Ils avaient tous assisté à son châtiment et son attitude leur avait paru digne d'un gladiateur, qu'elle fût une femme ne changeait rien à l'épreuve. Elle s'était, de l'avis de tous, bien comportée sous la morsure du fouet.
Une joyeuse ambiance régna durant le bain. Les plaisanteries et les vantardises en tous genres fusaient. Atalante s'assombrit au fur et à mesure que le temps passait. Aeshma souffrait et se contenta de quelques sourires distraits. On connaissait son humeur taciturne et personne n'y trouva rien à redire. Atalante dut essuyer quelques remarques sur son humeur morose, mais les hommes pensèrent qu'elle était furieuse de se retrouver appairée à une combattante dramatiquement diminuée.

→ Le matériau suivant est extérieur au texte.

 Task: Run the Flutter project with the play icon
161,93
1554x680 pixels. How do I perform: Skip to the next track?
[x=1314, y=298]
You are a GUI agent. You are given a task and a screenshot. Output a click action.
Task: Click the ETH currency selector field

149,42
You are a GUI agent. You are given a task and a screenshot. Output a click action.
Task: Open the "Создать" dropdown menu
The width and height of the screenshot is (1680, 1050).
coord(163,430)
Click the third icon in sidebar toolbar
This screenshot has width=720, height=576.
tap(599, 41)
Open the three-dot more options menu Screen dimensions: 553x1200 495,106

Aucun des gladiateurs ne commit l'erreur de s'étonner que la thrace eût été sélectionnée. Ils soupçonnèrent que sa punition perdurait ou que sa présence avait été exigée par quelques pervers en mal de sensation. Au fond, ces hommes pourtant peu enclin à la pitié, la plaignirent. La soirée risquait de lui paraître très longue.
***
NOTES DE FIN DE CHAPITRE :
Le fanatisme des juifs et des chrétiens évoqué par Quintus Valerius :
Les romains, comme beaucoup de peuples antiques étaient très ouverts et très tolérants en terme de religion. À Rome, on adorait tous les dieux quels qu'ils soient. Il existait même un temple au dieu inconnu, histoire d'être sûrs de n'en offenser aucun. Les romains ne comprenaient pas l'attachement exclusif des juifs, puis des chrétiens à leur seule croyance, à leur seul dieu. À leurs yeux cette fidélité, entre autre aux dix commandements de Moïse dont :
« Tu n'auras pas d'autres dieux que moi. Tu ne feras aucune idole, aucune image de ce qui est là-haut dans les cieux, ou en bas sur la terre, ou dans les eaux par-dessous la terre. Tu ne te prosterneras pas devant ces images, pour leur rendre un culte. Car moi, le Seigneur ton Dieu, je suis un Dieu jaloux : chez ceux qui me haïssent, je punis la faute des pères sur les fils, jusqu'à la troisième et la quatrième génération ; mais ceux qui m'aiment et observent mes commandements, je leur garde ma fidélité jusqu'à la millième génération. »
était perçue par les anciens comme du fanatisme et de l'intolérance bornée.
Dernière année du règne de Néron (date à laquelle Julia et Gaïa s'installent à Alexandrie) : 68 après Jésus-Christ. L'empereur est mort le 9 juin de cette année-là.